* _Description of the task_: Turn the material, from its beginning through the line containing "Looking at the", inclusive, into a two-column CSV headed input and output, one row for each text and its answer. Put each value in a single quoted field with line breaks changed to spaces, and leave the pictures out.
===
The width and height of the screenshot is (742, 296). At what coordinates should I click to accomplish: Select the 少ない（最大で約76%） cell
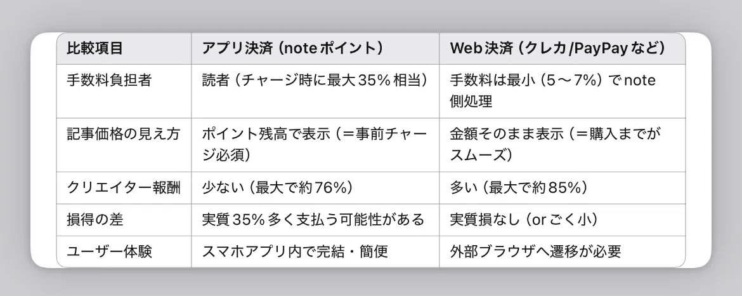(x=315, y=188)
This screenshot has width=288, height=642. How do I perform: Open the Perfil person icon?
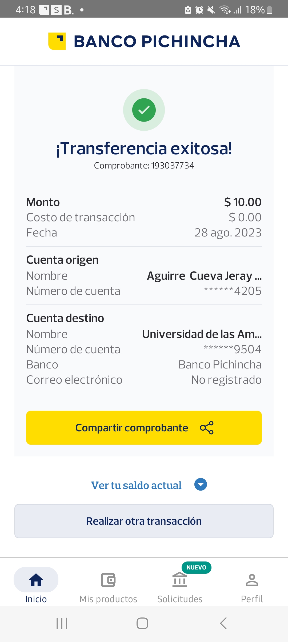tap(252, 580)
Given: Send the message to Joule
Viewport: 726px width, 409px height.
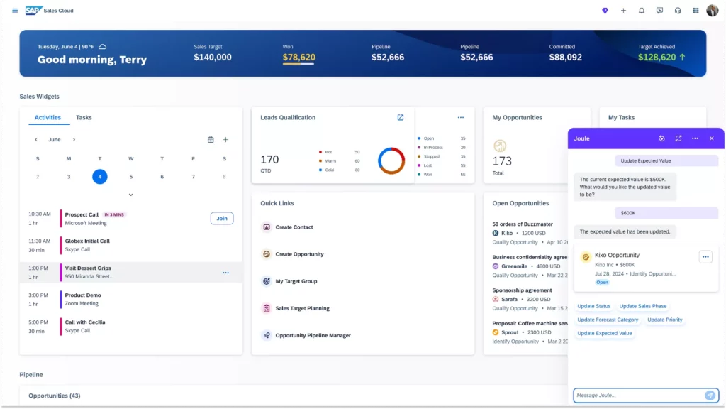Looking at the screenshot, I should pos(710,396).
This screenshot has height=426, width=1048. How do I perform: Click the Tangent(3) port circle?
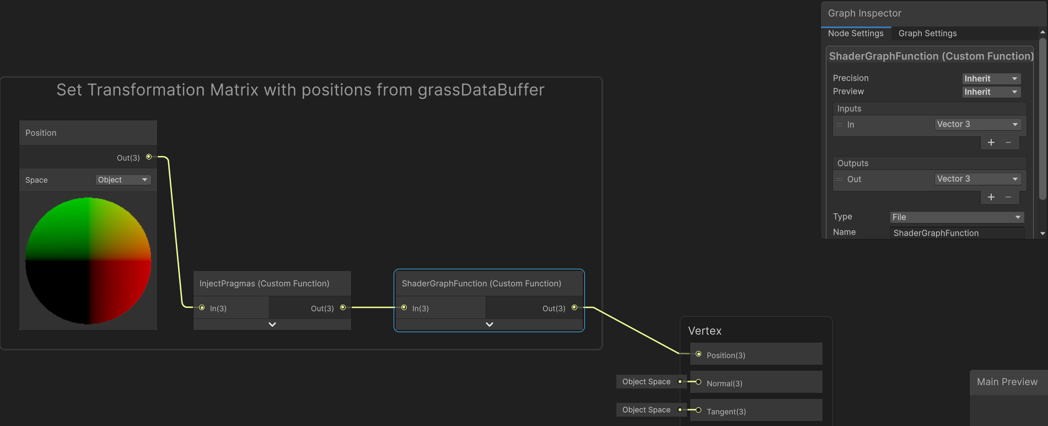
===
* _Response to this exercise_:
input,output
"The width and height of the screenshot is (742, 296). At what coordinates should I click to accomplish: Select the 少ない（最大で約76%） cell","(x=315, y=188)"
"This screenshot has width=288, height=642. How do I perform: Open the Perfil person icon?","tap(252, 580)"
"Given: Send the message to Joule Viewport: 726px width, 409px height.","Looking at the screenshot, I should pos(710,396)."